Use conda or mamba for environment management
Use Jupyter notebooks for exploratory work; refactor into scripts for production
Use Quarto for executable manuscripts

We prefer Rust when writing code where performance is a top concern.

High performance computing

We make extensive use of Yale’s excellent High Performance Computing (HPC) resources at YCRC. They have detailed documentation on using the clusters, including the SLURM system you will use to launch and run analyses.

You will interact with the clusters mostly (or entirely) with OOD.

We use McCleary for all analyses that touch raw sequence data. We use Bouchet for all other analyses.

Setting up Claude Code

This guide walks you through setting up Claude Code on your own computer with the Dunn Lab plugin. The plugin helps Claude follow conventions in the lab and speed development.

1. Install Claude Code

Follow the official installation instructions at Claude Code Overview. Claude Code runs in your terminal and works alongside your existing editor and tools.

2. Install the plugin

claude plugin marketplace add caseywdunn/dunnlab_code
claude plugin install dunnlab-code

This pulls the plugin from GitHub and caches it locally. To update after changes are pushed, run claude plugin update dunnlab-code.

3. Verify installation

Run the following slash command to confirm everything is wired up:

/dunnlab-check

You should see a welcome message and a list of available skills.

4. What’s in the plugin?

Skills are sets of instructions that Claude loads when relevant.
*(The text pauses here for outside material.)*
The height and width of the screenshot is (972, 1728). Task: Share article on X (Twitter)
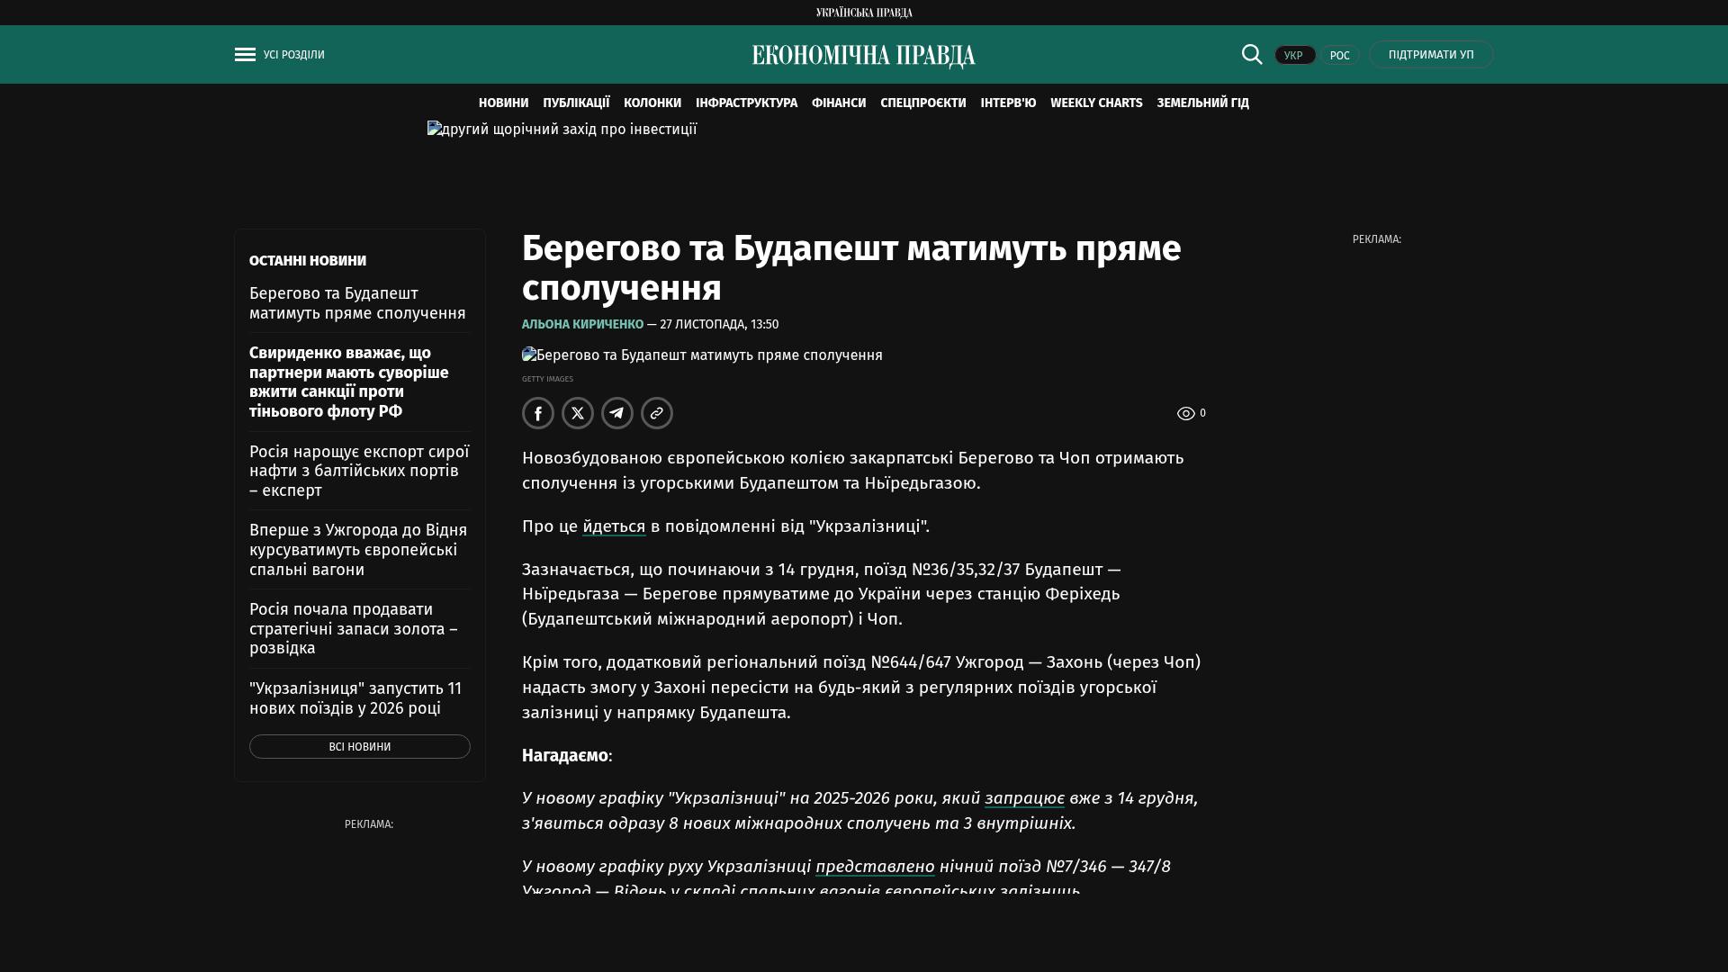coord(578,413)
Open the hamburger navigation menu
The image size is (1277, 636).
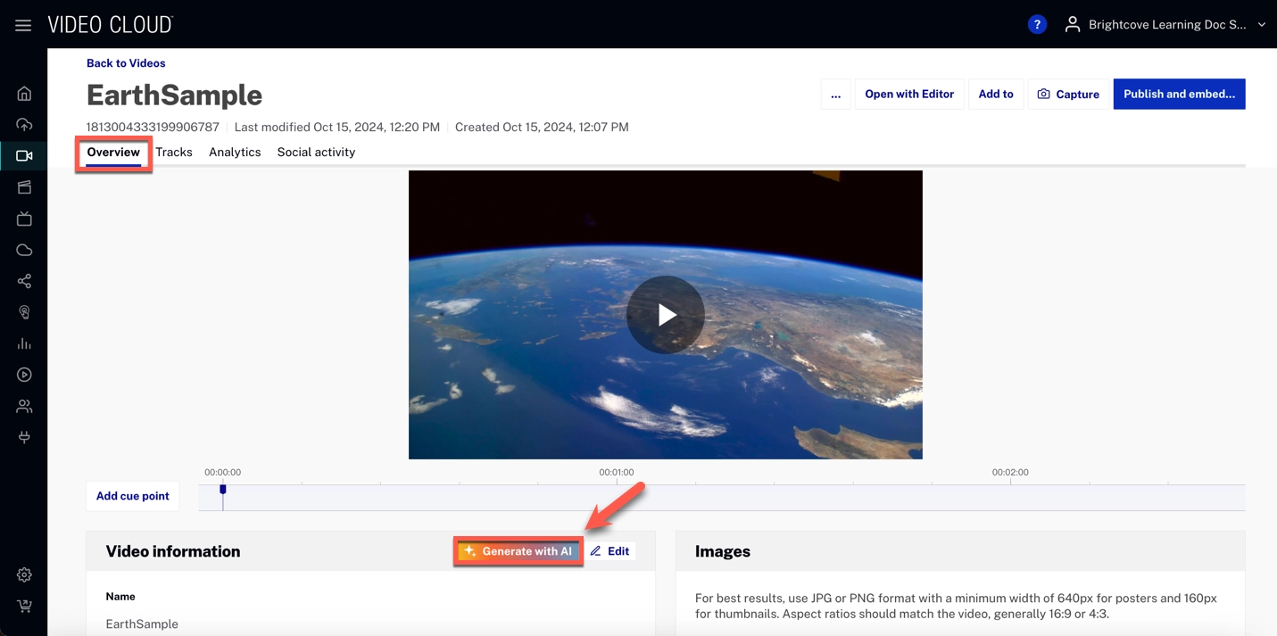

They encode lab conventions like preferred languages, file naming, and project structure. See the skills/ directory.
Commands are slash commands (like /dunnlab-check) that trigger specific Claude behaviors. See the commands/ directory.
Hooks are event-driven scripts that run automatically in response to Claude Code events (e.g., before a commit or after a file is created). See the hooks/ directory.

Browse the Managing Security and Managing Context pages for more.

5. Install recommended marketplace skills

The Anthropic official plugin marketplace includes several skills that are useful for coding workflows. Install them via the /plugin command or the CLI:

claude plugin install <skill-name>@claude-plugins-official

Recommended skills:

Skill	What it does
skill-creator	Structured workflow for building new skills, running evaluations, and optimizing skill descriptions. Essential if you plan to create or refine skills for the lab. See Creating and evaluating skills for details.
claude-api	Guidance for building applications with the Claude API and Anthropic SDKs. Triggers automatically when your code imports `anthropic` or `@anthropic-ai/sdk`.
simplify	Reviews changed code for reuse, quality, and efficiency, then fixes issues it finds. Useful as a post-editing cleanup pass.

You can browse all available marketplace plugins by running /plugin and selecting the marketplace view. Use /context to check which skills are loaded and their context cost.